Dataset excerpts
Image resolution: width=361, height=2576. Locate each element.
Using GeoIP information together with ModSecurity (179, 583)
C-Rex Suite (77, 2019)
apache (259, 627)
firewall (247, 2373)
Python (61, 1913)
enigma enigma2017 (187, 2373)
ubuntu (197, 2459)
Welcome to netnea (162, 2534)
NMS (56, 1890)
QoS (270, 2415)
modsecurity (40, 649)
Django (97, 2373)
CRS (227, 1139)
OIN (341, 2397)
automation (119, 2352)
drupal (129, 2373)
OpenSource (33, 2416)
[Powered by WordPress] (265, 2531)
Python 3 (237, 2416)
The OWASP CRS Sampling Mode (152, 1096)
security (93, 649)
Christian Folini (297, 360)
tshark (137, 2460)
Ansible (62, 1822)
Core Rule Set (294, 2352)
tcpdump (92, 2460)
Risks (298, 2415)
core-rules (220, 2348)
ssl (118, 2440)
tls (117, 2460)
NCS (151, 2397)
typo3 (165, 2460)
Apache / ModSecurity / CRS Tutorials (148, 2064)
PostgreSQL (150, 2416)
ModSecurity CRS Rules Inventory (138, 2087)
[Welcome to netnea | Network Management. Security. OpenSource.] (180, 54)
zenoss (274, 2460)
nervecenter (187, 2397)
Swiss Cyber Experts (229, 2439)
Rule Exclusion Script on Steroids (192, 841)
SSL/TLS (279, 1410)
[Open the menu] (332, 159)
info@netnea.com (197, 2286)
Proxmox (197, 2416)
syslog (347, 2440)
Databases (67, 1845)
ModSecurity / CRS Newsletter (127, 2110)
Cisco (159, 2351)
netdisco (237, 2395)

## What you have to do
The stretch of entries above that starts with the line containing "CRS (227, 1139)" and goes on through the line containing "Swiss Cyber Experts (229, 2439)" is to be transcribed exactly, and no other line is to be transcribed.

## Problem solution
CRS (227, 1139)
OIN (341, 2397)
automation (119, 2352)
drupal (129, 2373)
OpenSource (33, 2416)
[Powered by WordPress] (265, 2531)
Python 3 (237, 2416)
The OWASP CRS Sampling Mode (152, 1096)
security (93, 649)
Christian Folini (297, 360)
tshark (137, 2460)
Ansible (62, 1822)
Core Rule Set (294, 2352)
tcpdump (92, 2460)
Risks (298, 2415)
core-rules (220, 2348)
ssl (118, 2440)
tls (117, 2460)
NCS (151, 2397)
typo3 (165, 2460)
Apache / ModSecurity / CRS Tutorials (148, 2064)
PostgreSQL (150, 2416)
ModSecurity CRS Rules Inventory (138, 2087)
[Welcome to netnea | Network Management. Security. OpenSource.] (180, 54)
zenoss (274, 2460)
nervecenter (187, 2397)
Swiss Cyber Experts (229, 2439)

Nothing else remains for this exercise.